The town's main square, now called the "Piazza del Popolo", or People's Square, is the historic home of the folk music festival and its influences. The Carpino Folk Festival is an event that includes several cultural elements, brought together under a single symbol, with the performing arts, and especially music, dance, and theater with popular roots, but also workshops, conferences, roundtables, workshops, presentations of literature and cinema, with a full program of live performances, original and energetic, showing the richness and musical diversity of an area that has many natural resources, as well as landscape and historical importance. The festival has high artistic achievements and standards, although it has not yet fully exploited its material in a structured, integrated and accessible way, to represent real strategic factors in economic and social development.

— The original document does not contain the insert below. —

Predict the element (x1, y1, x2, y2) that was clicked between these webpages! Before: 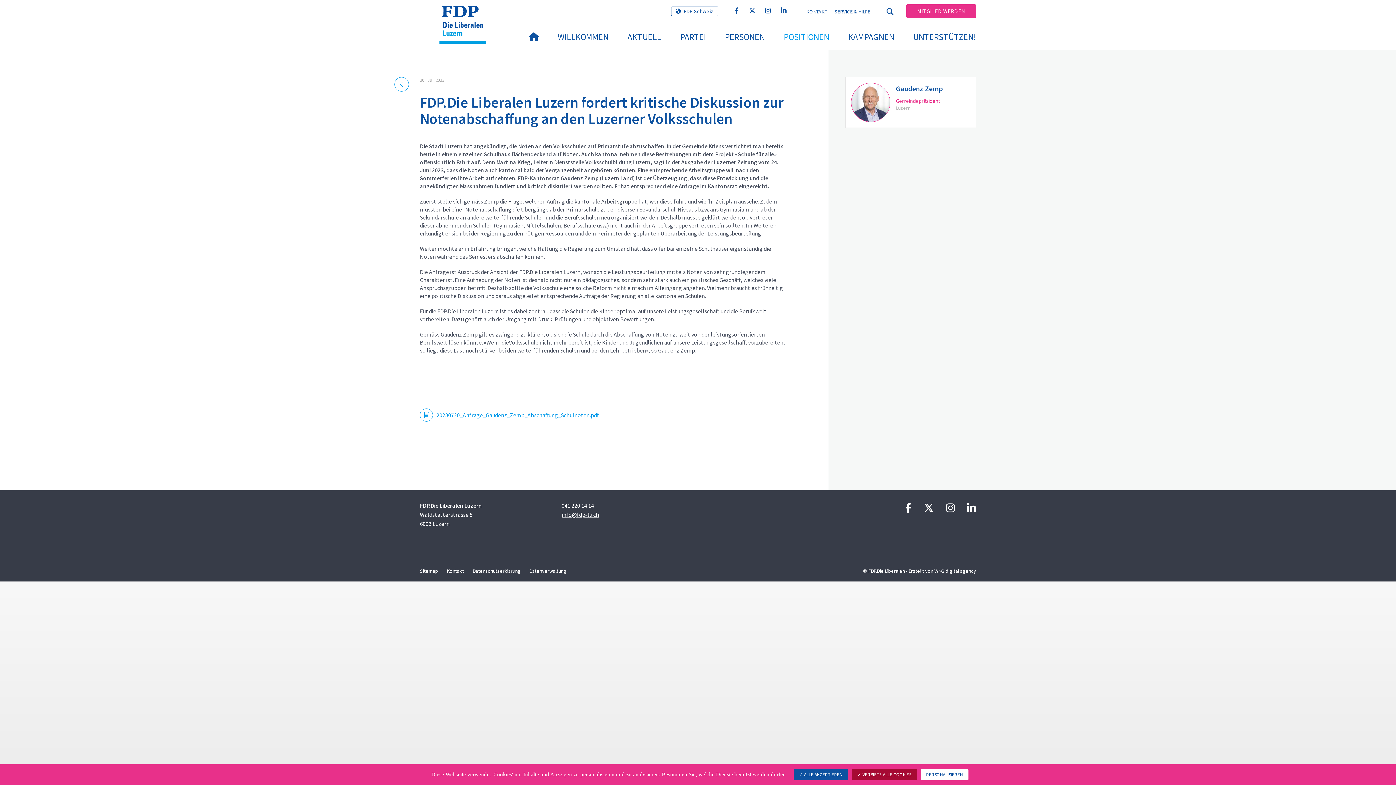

Standing on a hill which has many well tended olive trees, Carpino has been dubbed "Città dell’olio" (Oil Town) because of its business of producing olive oil. Noteworthy are the archaeological site of the "grotte di Minutille" (the Minutille caves), the Church of the Holy Cross, the Church of Saint George, and the Church of Saint Cyril.

==History==
The town is first mentioned in historical records in 1158, in a bull of pope Adrian IV, with which the abbey of Monte Sacro obtained privileges on the church of St. Peter e St. Mary near the "castellum capralis", a location identifiable as the municipality, as subsequently confirmed from historical documents.